Was ist davon zu halten?
Es gehört zu den unschönen Tendenzen der letzten Jahre, den, der nicht grundsätzlich unzufrieden ist, als dummes Schlafschaf zu betrachten. In diesem Sinne: Von uns ein herzhaftes „mäh!“: Wir sind nicht unzufrieden. Dass die Erneuerbaren ausgebaut werden, die EEG-Umlage anderen Verteilungsmechanismen weichen soll, dass Gas die Versorgung sichern soll, erscheint uns sinnvoll und realistisch. Den vorzeitigen Kohleausstieg nicht allzu hoch zu hängen, finden wir ebenfalls klug. Mit einiger Wahrscheinlichkeit wird dies schon der steigende CO2-Preis regeln. In diesem Fall muss man den Braunkohlemühlen im Rheinland und in der Lausitz nicht noch mehr Steuerzahlergeld nachwerfen als im Vertrag mit den Betreibern schon geschehen.
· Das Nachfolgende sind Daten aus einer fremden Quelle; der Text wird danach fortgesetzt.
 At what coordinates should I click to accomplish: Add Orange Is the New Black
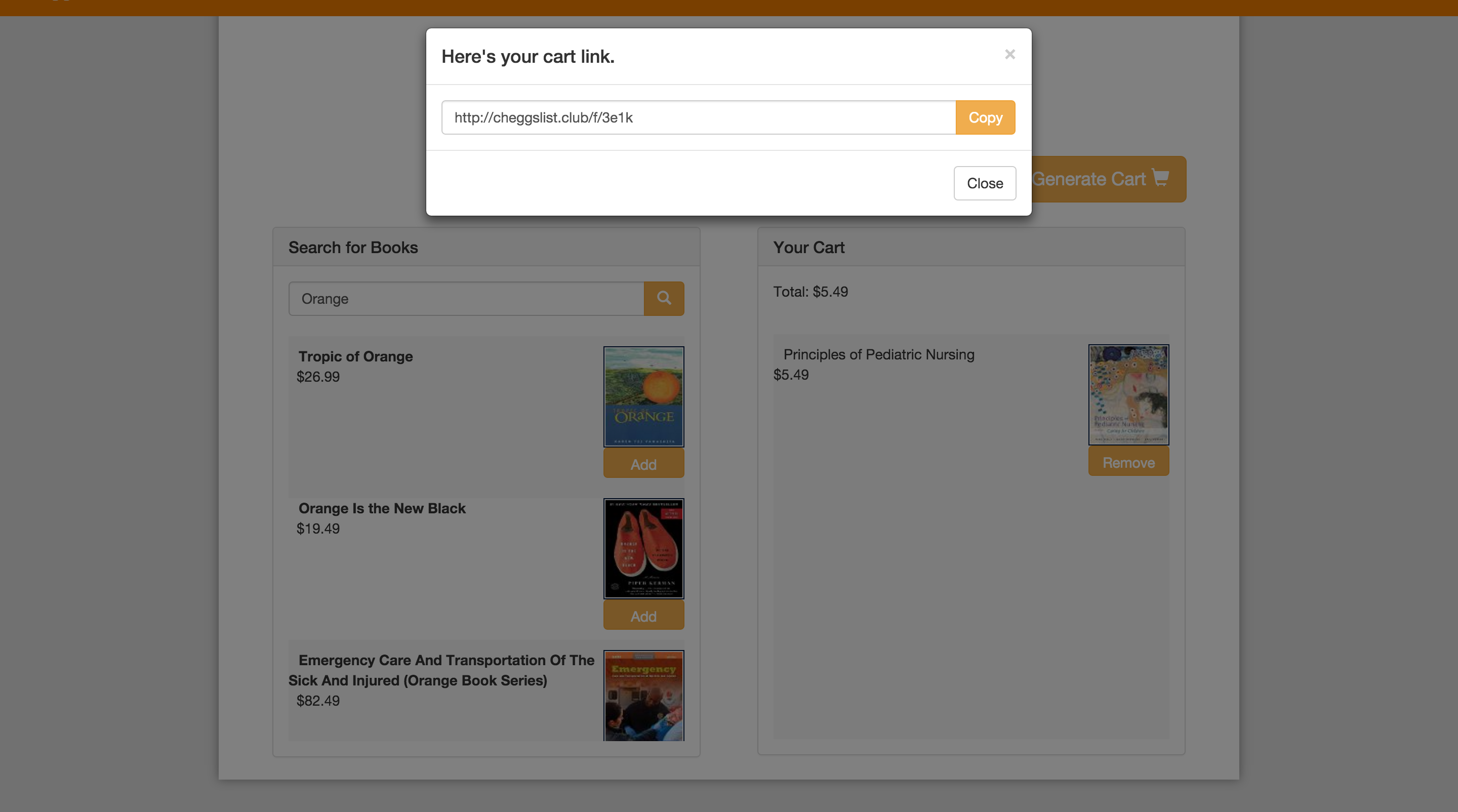[643, 616]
Was uns noch fehlt, sind konkrete Ideen zur Kraft-Wärme-Kopplung, zum Ausbau von Nullemissionswärmenetzen, wir fragen uns auch, wie eine Beschleunigung von Genehmigungsverfahren für Erneuerbare angesichts der gemeinschaftsrechtlichen Bindungen aussehen soll. Wir sind insofern gespannt auf den Koalitionsvertrag, wohl wissend, dass auch die Regierung Merkel am Ende ganz anders abgeliefert als geplant hat (Miriam Vollmer).